*The task*: Without including any picture, copy the entries that follow word for word.

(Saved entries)
^^^^^^^^

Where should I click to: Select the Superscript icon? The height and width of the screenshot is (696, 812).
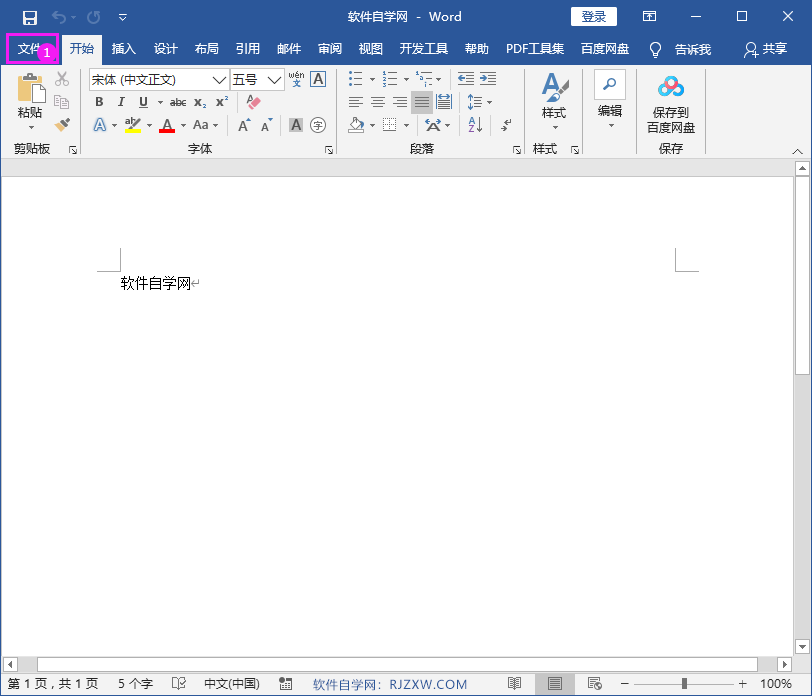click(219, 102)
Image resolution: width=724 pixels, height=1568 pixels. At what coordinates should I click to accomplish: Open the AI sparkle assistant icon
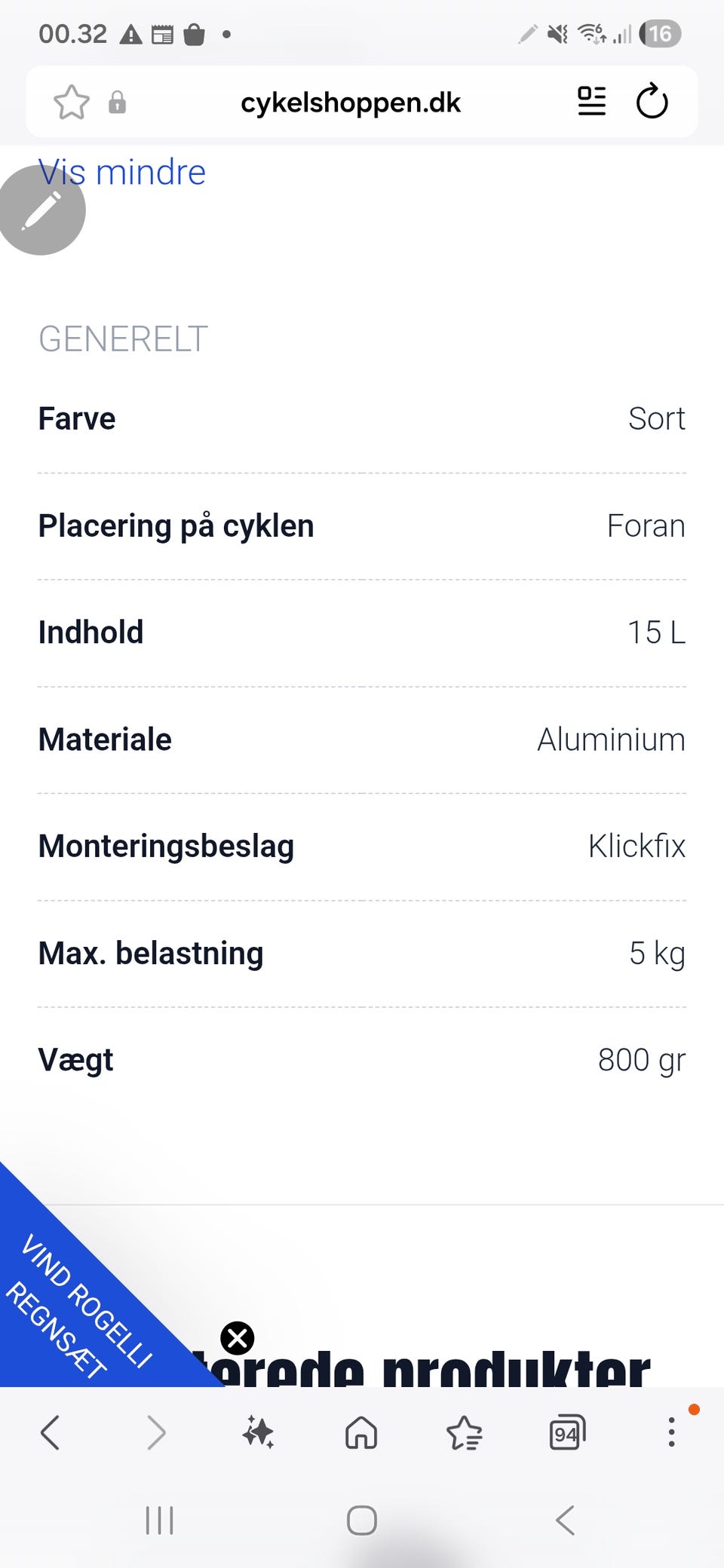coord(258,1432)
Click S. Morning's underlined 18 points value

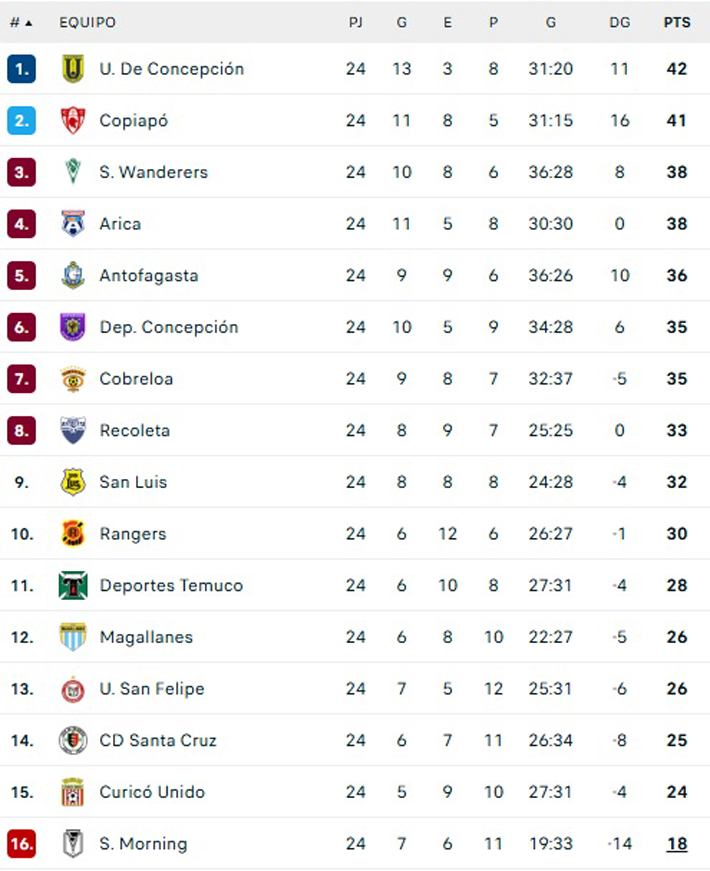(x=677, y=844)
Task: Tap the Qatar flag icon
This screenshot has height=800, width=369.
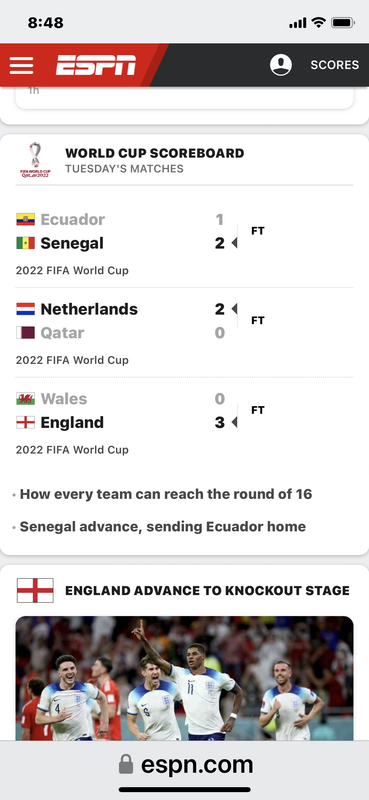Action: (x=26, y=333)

^^^^^^^^

*Written solution*:
Where should I click to: Select the Superscript icon? The height and width of the screenshot is (696, 812).
click(219, 102)
Image resolution: width=724 pixels, height=1568 pixels. At what coordinates should I click to accomplish: Open the AI sparkle assistant icon
coord(258,1432)
Click S. Morning's underlined 18 points value

(x=677, y=844)
Task: Tap the Qatar flag icon
This screenshot has height=800, width=369.
Action: (x=26, y=333)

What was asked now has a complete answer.